Aim of the exercise
Look below for the line that has "Task: Click the blue Save floppy-disk button". Set down the lines from there through the line that has "Given: Click the", exactly as written.

The data
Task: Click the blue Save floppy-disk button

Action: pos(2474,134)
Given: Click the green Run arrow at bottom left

==

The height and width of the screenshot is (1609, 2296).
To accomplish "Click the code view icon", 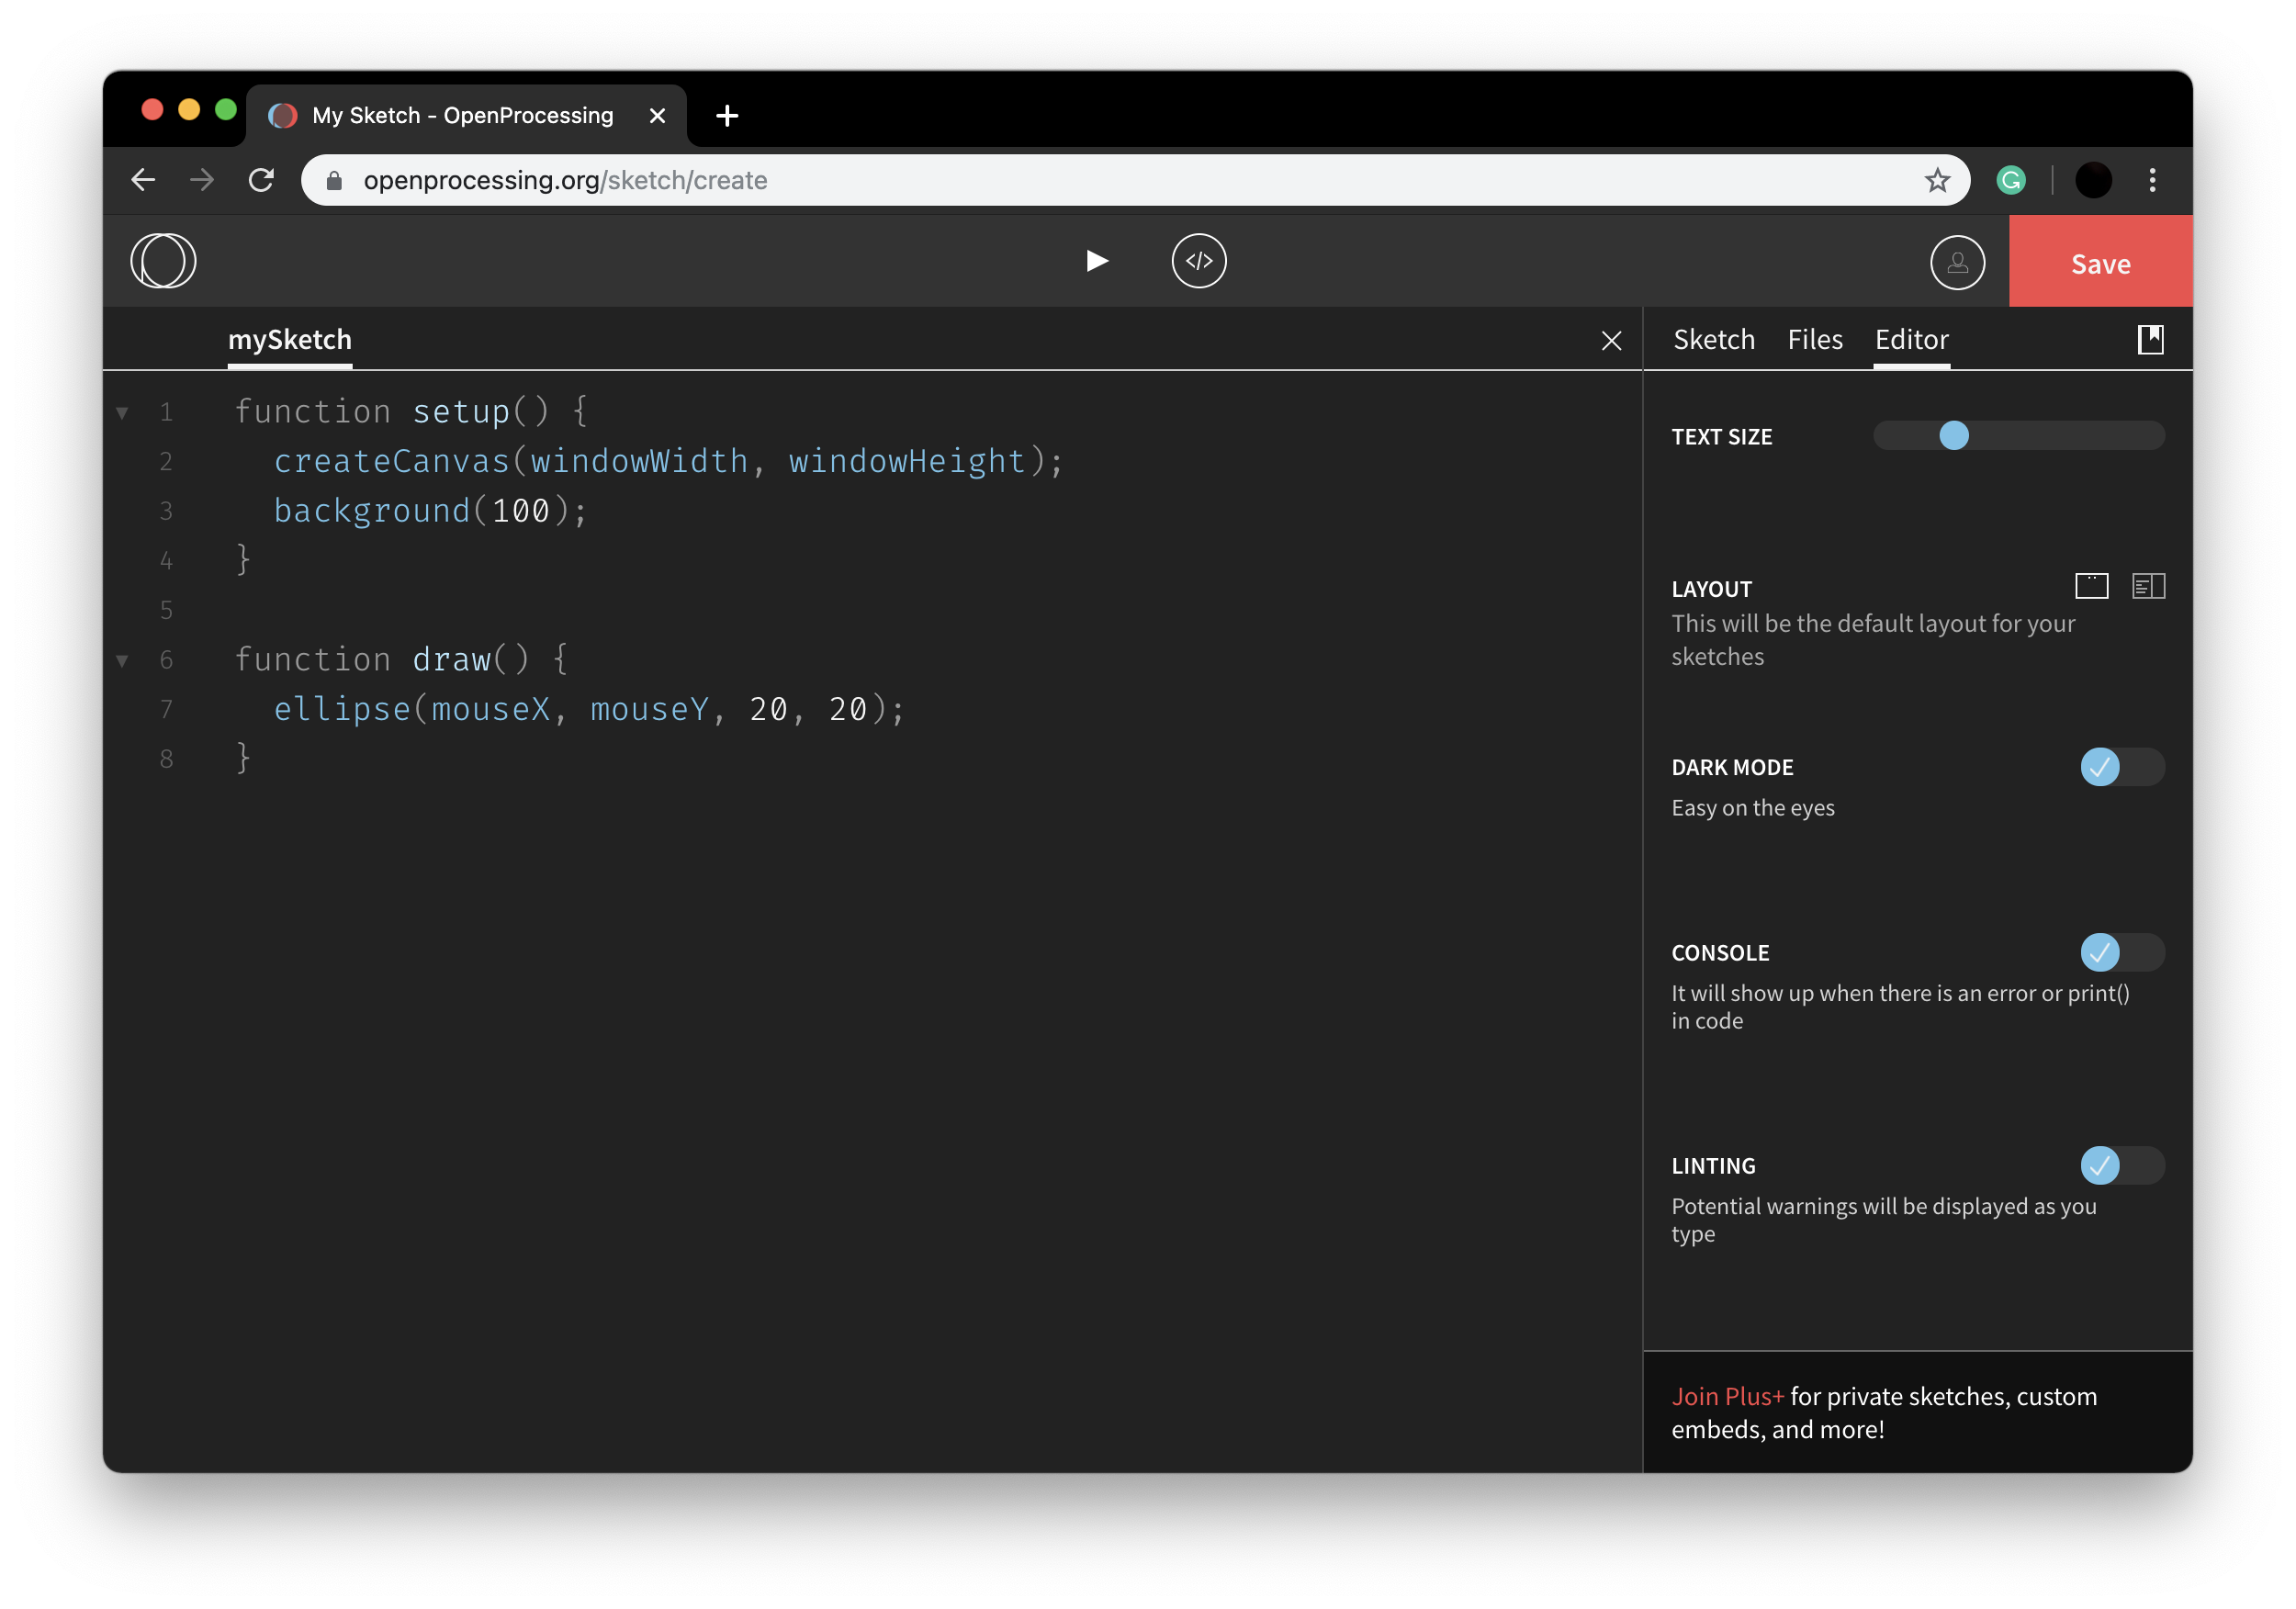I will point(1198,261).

Output below
Task: Click the blue Save floppy-disk button

Action: pos(2474,134)
Given: Click the green Run arrow at bottom left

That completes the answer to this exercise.